Artikel 3. Inrichting begroting en jaarstukken

  • 1.

    Bij de uiteenzetting van de financiële positie in de begroting wordt:

    • a.

      een investeringsoverzicht opgenomen met lopende en geplande investeringen.

    • b.

      in aanvulling op het bepaalde in de artikelen 20 en artikel 21 van het Besluit begroting en verantwoording provincies en gemeenten wordt inzicht gegeven in de ontwikkeling van de schuldpositie als gevolg van de begroting, de meerjarenraming, de investeringen.

  • 2.

    In de jaarrekening wordt van de investeringen de uitputting van de geautoriseerde investeringskredieten en de actuele raming van de totale uitgaven en inkomsten weergegeven.

  • 3.

    In het overzicht van de geraamde incidentele baten en lasten worden posten vanaf € 50.000 afzonderlijk gespecificeerd.

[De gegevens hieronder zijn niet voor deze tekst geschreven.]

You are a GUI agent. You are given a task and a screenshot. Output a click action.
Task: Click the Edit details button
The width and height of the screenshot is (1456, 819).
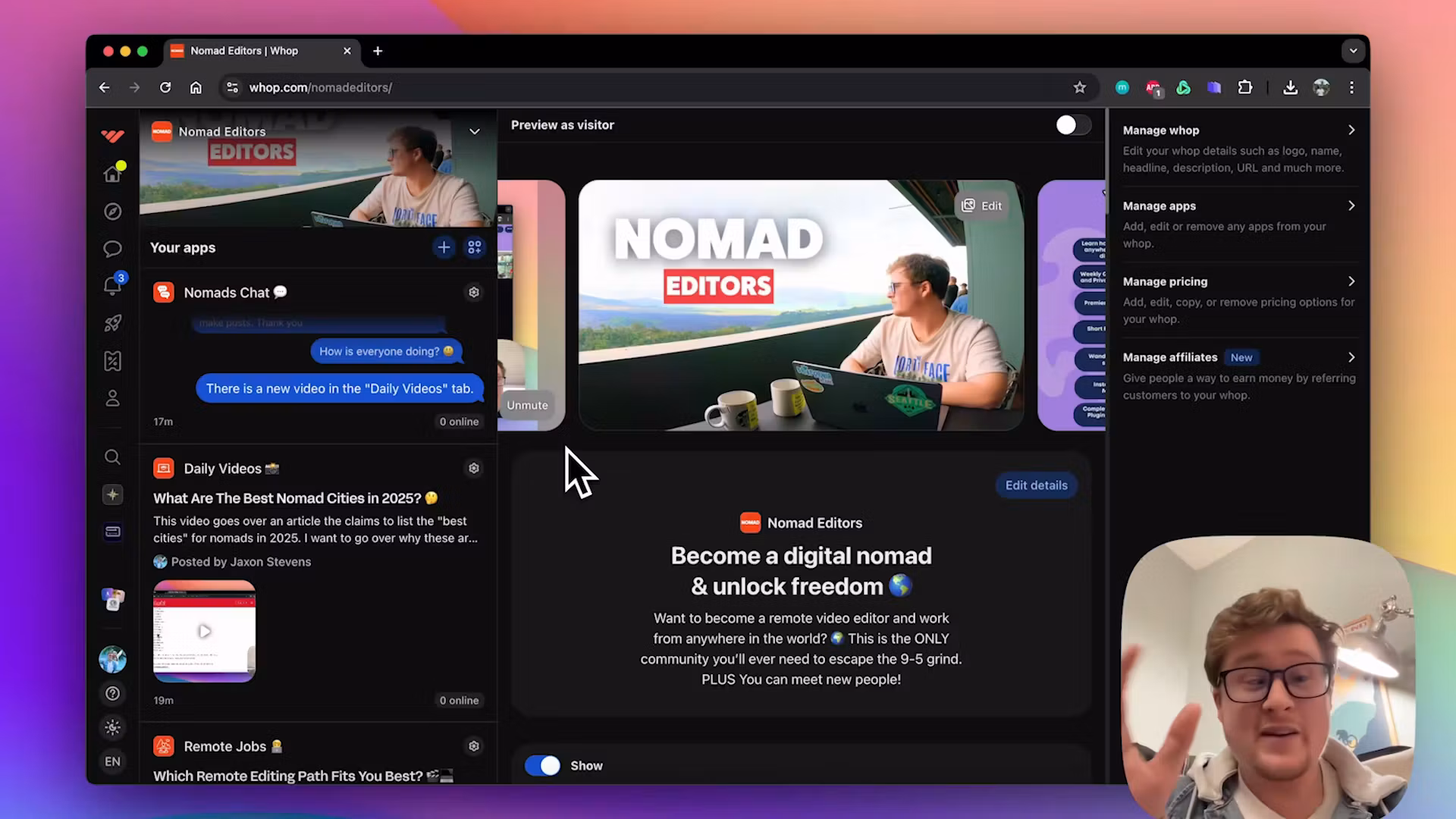(1036, 485)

Artikel 4. Kaders begroting en meerjarenraming

Het Dagelijks Bestuur biedt jaarlijks aan het Algemeen Bestuur een nota aan met een voorstel voor het beleid en de financiële kaders van de begroting voor het volgende begrotingsjaar en de meerjarenraming. Het Algemeen Bestuur biedt voor 15 april aan de gemeenteraden een nota aan met een voorstel voor het beleid en de financiële kaders van de begroting voor het volgende begrotingsjaar en de meerjarenraming. Het Algemeen Bestuur stelt deze nota voor 15 september vast.

Artikel 5. Autorisatie begroting en investeringskredieten

  • 1.

    Het Algemeen Bestuur autoriseert met het vaststellen van de begroting de baten en de lasten per programma.

  • 2.

    Bij de begrotingsbehandeling geeft het Algemeen Bestuur aan van welke nieuwe investeringen hij op een later tijdstip een apart voorstel voor autorisatie van het investeringskrediet wil ontvangen. De overige nieuwe investeringskredieten worden bij de begrotingsbehandeling met het vaststellen van de financiële positie geautoriseerd.

  • 3.

    Het Dagelijks Bestuur informeert het Algemeen Bestuur als zij verwachten, dat de lasten van een programma of een prioriteit de geautoriseerde lasten dreigen te overschrijden, de investeringsuitgaven van een investeringskrediet het geautoriseerde investeringskrediet dreigen te overschrijden, of de baten van een programma of een prioriteit de geautoriseerde baten dreigen te onderschrijden. Het Algemeen Bestuur geeft aan of zij een voorstel wil voor het wijzigen van de geautoriseerde lasten van het programma of de prioriteit, voor het wijzigen van het geautoriseerde investeringskrediet, of voor het bijstellen van het beleid.

  • 4.

    Bij de behandeling van de tussentijdse rapportages in het Algemeen Bestuur bedoeld in artikel 6, eerste lid, doet Het Dagelijks Bestuur voorstellen voor het wijzigen van de geautoriseerde baten en lasten, het wijzigen van de geautoriseerde investeringskredieten en het bijstellen van het beleid. In geval van investeringen met een meerjarig karakter doet het Dagelijks Bestuur indien nodig ook bij iedere begroting op grond van geactualiseerde ramingen voorstellen voor het wijzigen van de geautoriseerde investeringskredieten.

  • 5.

    Voor een investering waarvan het investeringskrediet niet met het vaststellen van de begroting is geautoriseerd, legt het Dagelijks Bestuur voorafgaand aan het aangaan van verplichtingen een investeringsvoorstel met een voorstel voor het vaststellen van een investeringskrediet aan het Algemeen Bestuur voor. Bij investeringen groter dan € 1.000.000 informeert het Dagelijks Bestuur het Algemeen Bestuur in het voorstel over het effect van de investering op de schuldpositie van de Gemeenschappelijke Regeling.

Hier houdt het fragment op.